But, I believe that you have reversed the positions that Dowding (and Park)
took in the conduct of the battle, with the Big Wing theory advocated by
Leigh-Mallory. It was Leigh-Mallory who advocated taking the time to
assemble multiple squadrons together into a Big Wing, since they should be
able to shoot down more German bombers, even though the extra time required
for assembly would let the German bombers get through to the RAF airfields
or other targets. It was Dowding who advocated forward interception of the
German bombers before they were able to bomb their targets, even though it
meant that single squadrons would have to intercept the bombers.
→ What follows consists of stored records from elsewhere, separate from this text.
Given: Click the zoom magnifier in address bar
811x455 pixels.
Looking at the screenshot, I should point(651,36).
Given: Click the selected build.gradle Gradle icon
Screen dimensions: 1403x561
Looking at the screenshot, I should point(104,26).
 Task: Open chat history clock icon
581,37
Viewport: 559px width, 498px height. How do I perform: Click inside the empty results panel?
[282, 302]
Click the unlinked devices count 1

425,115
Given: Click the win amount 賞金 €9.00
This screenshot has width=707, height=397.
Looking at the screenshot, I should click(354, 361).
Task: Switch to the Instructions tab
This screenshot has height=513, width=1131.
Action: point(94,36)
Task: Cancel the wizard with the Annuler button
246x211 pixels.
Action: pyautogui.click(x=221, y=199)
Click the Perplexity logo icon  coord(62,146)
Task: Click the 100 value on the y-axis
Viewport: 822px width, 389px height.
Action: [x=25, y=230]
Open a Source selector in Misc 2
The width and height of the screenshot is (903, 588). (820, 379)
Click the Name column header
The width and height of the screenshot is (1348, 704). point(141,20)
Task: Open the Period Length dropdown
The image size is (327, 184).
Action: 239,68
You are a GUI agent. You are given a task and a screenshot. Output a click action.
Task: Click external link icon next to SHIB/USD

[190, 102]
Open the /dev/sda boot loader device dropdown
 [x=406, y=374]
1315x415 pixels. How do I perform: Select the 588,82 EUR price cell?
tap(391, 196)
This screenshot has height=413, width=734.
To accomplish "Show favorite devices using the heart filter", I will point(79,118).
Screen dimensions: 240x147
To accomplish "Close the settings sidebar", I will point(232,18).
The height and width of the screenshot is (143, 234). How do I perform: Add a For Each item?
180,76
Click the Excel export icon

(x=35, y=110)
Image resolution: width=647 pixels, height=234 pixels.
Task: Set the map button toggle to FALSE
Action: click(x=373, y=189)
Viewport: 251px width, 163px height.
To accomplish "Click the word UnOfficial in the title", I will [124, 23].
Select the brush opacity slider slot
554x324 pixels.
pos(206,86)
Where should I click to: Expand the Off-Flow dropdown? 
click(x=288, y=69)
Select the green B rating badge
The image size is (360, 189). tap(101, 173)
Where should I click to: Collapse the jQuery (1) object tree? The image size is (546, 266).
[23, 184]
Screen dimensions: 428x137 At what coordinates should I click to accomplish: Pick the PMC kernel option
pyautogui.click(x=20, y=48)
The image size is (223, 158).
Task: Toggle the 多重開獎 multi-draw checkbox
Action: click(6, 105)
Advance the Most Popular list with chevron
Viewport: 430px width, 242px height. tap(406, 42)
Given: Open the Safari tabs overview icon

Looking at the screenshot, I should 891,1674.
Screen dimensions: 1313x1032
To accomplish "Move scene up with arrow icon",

Keith Park
had been on Dowding's Fighter Command staff just prior to the Battle of
Britain, and he and Dowding were in full agreement that this was the best
tactic to use.
Park did try to use two squadrons to intercept raids when he could, with the
Hurricanes attacking the bombers while Spitfires dealt with the fighter
escort, but he just did not have enough warning time to assemble the
squadrons necessary for Big Wings to be used in SE England if he wanted to
try and stop the bombers from getting through.
This conflict in tactics resulted in Dowding and Park being replaced
immediately after the Battle of Britain had been won, with Leigh-Mallory
taking over 10 Group from Park. Dowding was overdue for retirement, and
ending up being sent to the U.S. as part of the British purchasing mission.
This assignment did not work out, and Dowding retired, his RAF career over.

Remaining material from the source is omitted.